Stochastic methods consider the traffic arrival as a stochastic process and estimate the distribution of queue length based on probabilistic or statistical models under sampled trajectory data environment [22]. The expectation value of the estimated distribution is then derived as total queue length. For example, Comert and Cetin [23] developed an analytical formulation based on conditional probability distributions for estimating the expected queue length and its variance from the location information of probe vehicles at signalized intersections. Various numerical results showed that only the information of the last stopped probe vehicle in the queue is sufficient for queue length estimation. The relationship between penetration rate and estimation accuracy is also analyzed in this study. To further improve the accuracy and generalization of the model estimation, Comert and Cetin incorporated the stop-line detector data [24] and the time when the last probe vehicle joined the queue [25] into the queue length estimation model. Subsequently, they further proposed a series of estimators for primary parameters of the queue length estimation model, such as the penetration rate and the arrival rate under the Poisson distribution assumption [26]. However, these models assume that vehicle arrivals follow uniform Poisson distribution, which is an indispensable a priori knowledge. In order to compensate the weakness of sparse vehicle trajectory data, Tan et al. [12] fuse license plate recognition (LRP) data and probe vehicle data for lane level queue length estimation after fully analyzing the advantages of the two data sources. Historical trajectory data and LPR data are used to calibrate two-dimensional probability density distribution for discharge headway and stop-line crossing time for queued and nonqueued vehicles based on kernel density estimation. Then, the lane-based queue length is obtained by using the Bayesian theory. To extend the queue length estimation model, Zhao et al. [27] studied the estimation of two parameters: the probe vehicle penetration and the queue length distribution using historical trajectory data. A maximum likelihood estimator is adopted, and EM algorithm is applied to solve the problem iteratively. Validation results on simulated vehicle trajectory data show that the proposed method could estimate the parameters accurately.

In summary, for stochastic methods, a priori knowledge such as penetration rate, queue length distribution, and arrival pattern is quite important. Noticeably, though some researchers have conducted the estimation of penetration rate and queue length distribution, the arrival pattern has not been well studied. Motivated by this issue and the queue length estimation model proposed by Comert and Cetin [23], this paper proposed a queue length estimation method with unknown arrival pattern under partially connected vehicle environment. The main contributions of this study include the following:(1)By utilizing sampled CV trajectory information in the queue at signalized intersection, a method of estimating the arrival rate of all vehicles was proposed based on empirical Bayes.(2)To estimate the hyperparameters of the prior Gamma distribution, we constructed the marginal distribution of CV arrivals and then applied maximum likelihood estimator to solve the hyperparameters estimation. Finally, the estimated queue length is derived as the expectation of conditional queue length distribution.(3)In order to validate the proposed method, the secondary development of VISSIM simulation software based on Python is conducted to establish a partially CV data environment with adjustable penetration rates.

• **WHAT IS NEEDED**
According to the passage on queue length estimation, which two data sources did Tan et al. fuse for lane level queue length estimation?

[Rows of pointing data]
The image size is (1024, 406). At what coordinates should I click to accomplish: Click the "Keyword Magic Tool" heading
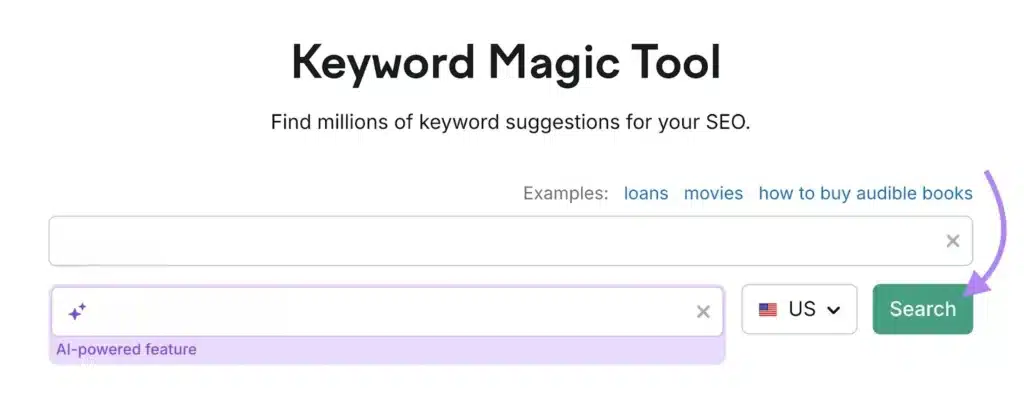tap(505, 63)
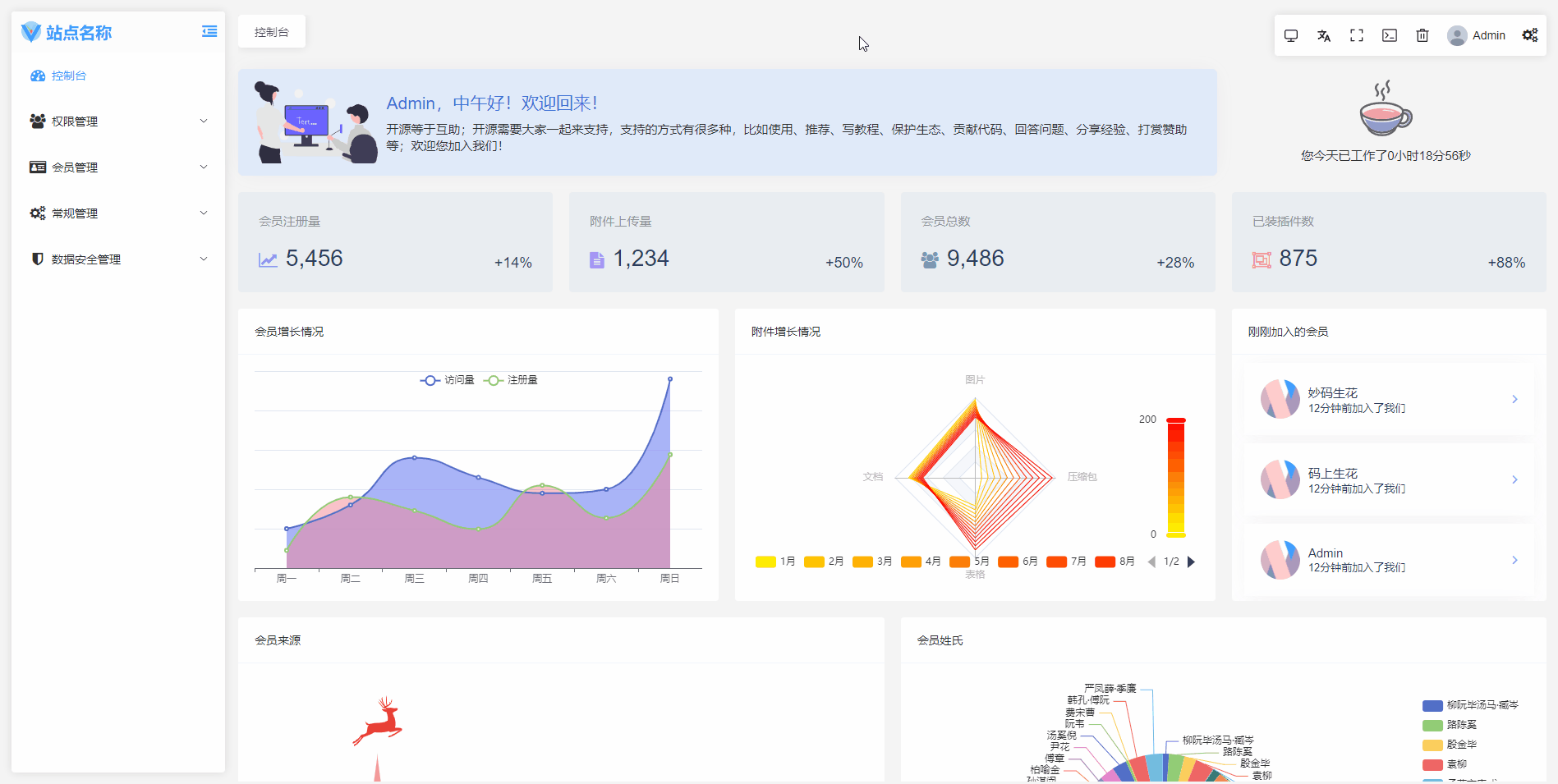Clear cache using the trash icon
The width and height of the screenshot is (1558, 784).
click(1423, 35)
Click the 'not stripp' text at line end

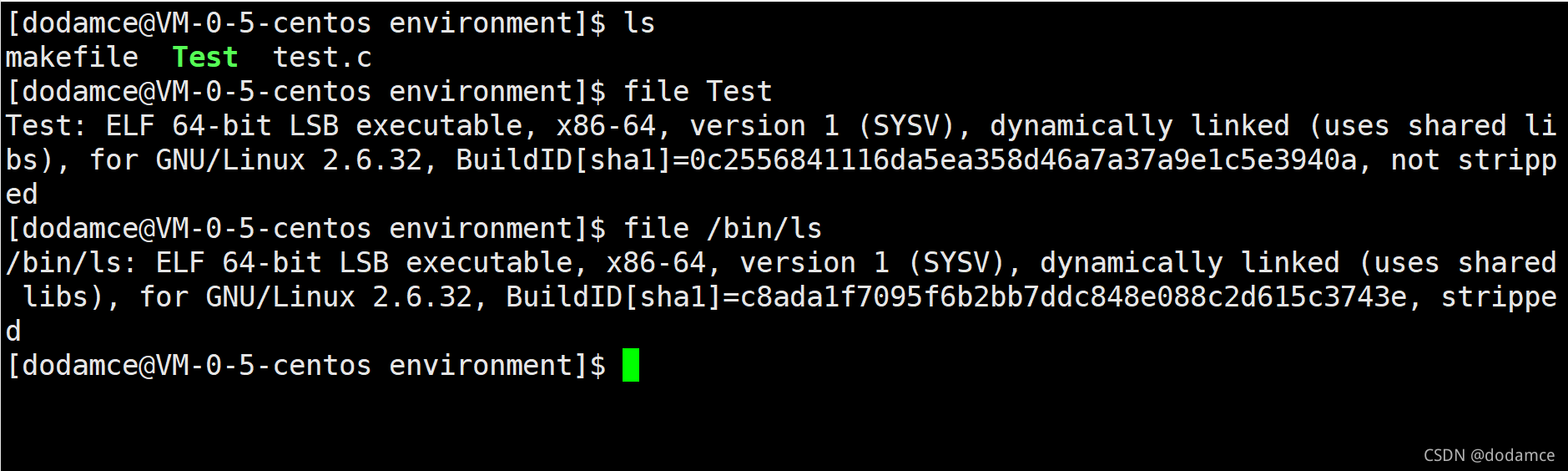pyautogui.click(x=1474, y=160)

• **THE SOLUTION**
License plate recognition data and probe vehicle data.